--- RECORD EXCERPTS Enclosed Below ---
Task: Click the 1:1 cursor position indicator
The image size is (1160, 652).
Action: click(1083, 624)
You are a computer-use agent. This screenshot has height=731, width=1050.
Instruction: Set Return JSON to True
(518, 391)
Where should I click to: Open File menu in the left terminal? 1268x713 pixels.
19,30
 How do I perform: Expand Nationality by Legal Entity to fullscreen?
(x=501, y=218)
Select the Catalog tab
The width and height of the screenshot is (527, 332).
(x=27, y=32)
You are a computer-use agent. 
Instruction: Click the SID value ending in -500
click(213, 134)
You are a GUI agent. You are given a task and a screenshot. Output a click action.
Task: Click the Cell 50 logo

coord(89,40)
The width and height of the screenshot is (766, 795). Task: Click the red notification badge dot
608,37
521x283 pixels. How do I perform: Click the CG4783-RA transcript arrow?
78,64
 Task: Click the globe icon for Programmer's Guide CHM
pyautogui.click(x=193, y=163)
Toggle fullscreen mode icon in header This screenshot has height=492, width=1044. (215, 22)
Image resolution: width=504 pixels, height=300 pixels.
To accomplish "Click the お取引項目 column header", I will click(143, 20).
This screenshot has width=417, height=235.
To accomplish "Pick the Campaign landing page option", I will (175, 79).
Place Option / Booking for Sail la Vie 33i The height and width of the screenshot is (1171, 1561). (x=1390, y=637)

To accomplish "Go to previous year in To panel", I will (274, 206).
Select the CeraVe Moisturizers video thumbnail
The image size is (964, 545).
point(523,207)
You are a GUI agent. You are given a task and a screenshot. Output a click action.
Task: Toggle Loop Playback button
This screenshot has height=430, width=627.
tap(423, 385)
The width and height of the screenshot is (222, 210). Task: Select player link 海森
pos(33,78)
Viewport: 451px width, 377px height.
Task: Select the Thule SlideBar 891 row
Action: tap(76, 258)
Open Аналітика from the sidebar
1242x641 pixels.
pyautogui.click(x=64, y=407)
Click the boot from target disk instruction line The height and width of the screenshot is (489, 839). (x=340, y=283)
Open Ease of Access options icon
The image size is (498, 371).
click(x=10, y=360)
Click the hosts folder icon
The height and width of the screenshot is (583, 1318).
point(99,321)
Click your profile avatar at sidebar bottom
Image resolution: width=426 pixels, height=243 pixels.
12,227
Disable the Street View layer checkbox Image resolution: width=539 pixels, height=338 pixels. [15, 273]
--- End of Enclosed RECORD EXCERPTS ---
In the entries above, find the line containing "The height and width of the screenshot is (583, 1318).". Set down that line and every line after it through the last one, exactly and alone.

The height and width of the screenshot is (583, 1318).
point(99,321)
Click your profile avatar at sidebar bottom
Image resolution: width=426 pixels, height=243 pixels.
12,227
Disable the Street View layer checkbox Image resolution: width=539 pixels, height=338 pixels. [15, 273]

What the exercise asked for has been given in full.